Please decide whether each of these statements agrees with the spearfishing thread, answering yes or no and quoting the thread's deciding words: (a) The lighthouse platform was 15 miles out from shore. (b) The poster fired the speargun during the dive. (c) Visibility improved once the divers got below 20'.
*** Opening Selected excerpt ***
# My First Spearfishing Trip



## bright_as_the_sun (Jan 25, 2012)

Hey everyone,

I'd thought I'd share my first experience with Spearfishing. This dive took place in early July of 2011 less than a month after getting my open water certification from DivePros. I went up to Norfolk, Va to visit my wife's aunt and uncle. Her uncle happens to be a Navy Rescue Diver trainer (he's one hard-core guy) and when he found out that I had recently been certified, he invited me out for a dive. He told me that we'd be diving near a lighthouse. I thought to myself, "Oh cool we'll be diving some jetties or something close to shore near a lighthouse. WRONG. We met up with my uncle's friend and got settled into his 18' boat. We then headed straight out in to the Atlantic from Virginia Beach. I asked where the lighthouse was and I was told 15 miles out. "Out?" I asked. I was beginning to think that I was a bit in over my head especially never being out on the ocean before. When we arrived at the platform the water was rolling pretty hard. Even my uncle commented that the seas were pretty rough. That's coming from a guy who trains Navy Rescue Divers for a living. Well we jumped in and swam over to the center of the structure. The current was pulling hard and I had to grab a chain hanging from the structure in order to catch my breath. We dove under and the visibility was absolutely horrible. I couldn't see anything at all and was almost slammed against the pylons a couple of times. I came back up and ask another diver how he was doing down there and found out that the visibility opened up after 20'. Sure enough, after dropping below 20' the visibility opened up like a curtain rising at a play. It was amazing. I could see the whole structure and all of the divers and fish. I never got a chance to fire the speargun (I probably couldn't have anyways as it was a 60" model), but I had the best time watching the others and just exploring the structure. 

I'm planning on going to MBT's Spearfishing seminar next Friday because I just can't wait to jump back in the water and try my hand at fishing myself.


----------



## WhackUmStackUm (Jan 31, 2010)

Yep, sounds like a typical spearfishing trip to me. Good on ya. :thumbsup:


----------



## Clay-Doh (Oct 2, 2007)

Awesome story...you told it well, felt like I was there!

Sounds like you haven't been then since last summer? Lot's of great places around here to dive and spear, and a lot of great, and experienced guys. You'll meet a lot of em at MBT's seminar. Looking forward to meeting you up there!


----------



## bright_as_the_sun (Jan 25, 2012)

Yeah well that was my first and only spearfishing dive. After getting my open water certification I've done the vortex/morrison dive, a couple of beach dives, the dive I described in the story and a dive at Disney's Epcot park. I've lost the dive buddy I had for all of these dives, and I don't actually have spearfishing gear or a boat so it's been pretty difficult to do anything but simple shore dives and the like. This year I'll probably to a couple of chartered dives and hopefully be able to get a couple of rides from someone who does have a boat (I've even considered taking up kayak diving to be able to hit those inshore spot more often).


----------



## coolbluestreak (Jun 27, 2011)

Yeah, you'll remember that one!
Thanks for sharing, sounds about like Alyssa and my first real dive, scared to death of sharks w/zero viz.


----------
*** Closing Selected excerpt ***
*** Opening Given data ***
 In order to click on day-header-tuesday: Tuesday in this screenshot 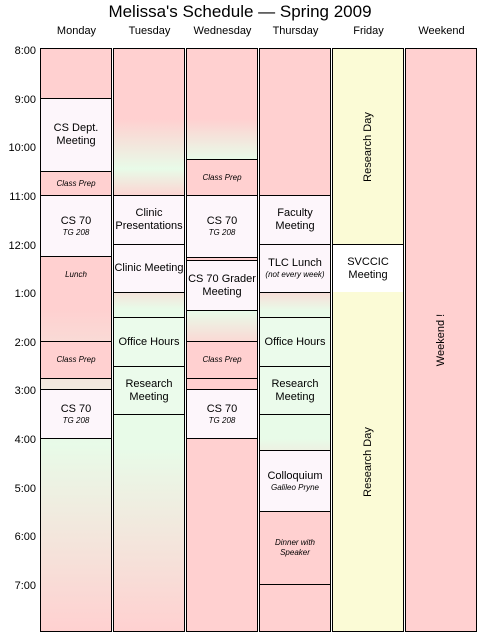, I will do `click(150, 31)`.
*** Closing Given data ***
*** Opening Given data ***
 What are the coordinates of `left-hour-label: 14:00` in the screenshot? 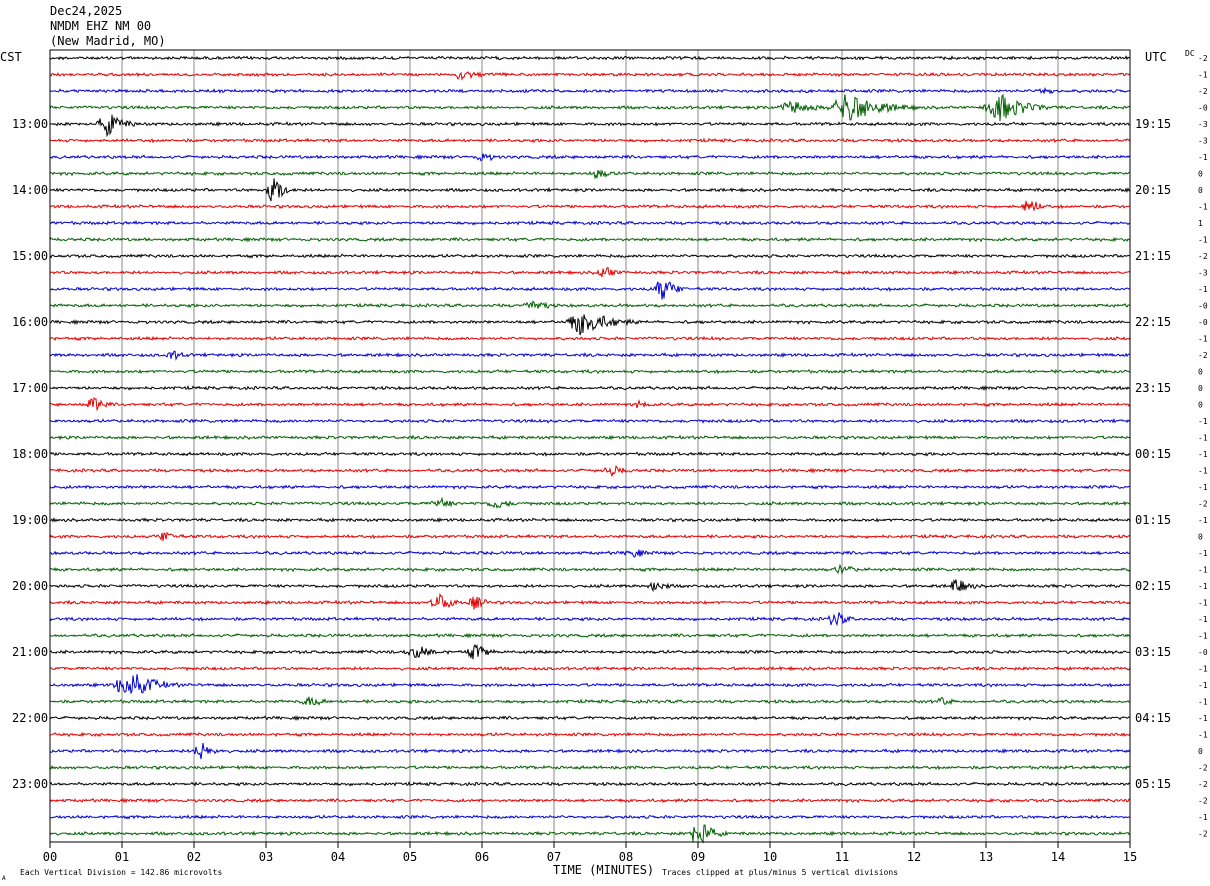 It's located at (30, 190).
*** Closing Given data ***
*** Opening Given data ***
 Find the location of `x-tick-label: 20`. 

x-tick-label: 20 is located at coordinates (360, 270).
*** Closing Given data ***
▶ _Result for this exercise_:
(a) Yes: "I was told 15 miles out."
(b) No: "I never got a chance to fire the speargun"
(c) Yes: "after dropping below 20' the visibility opened up like a curtain rising at a play."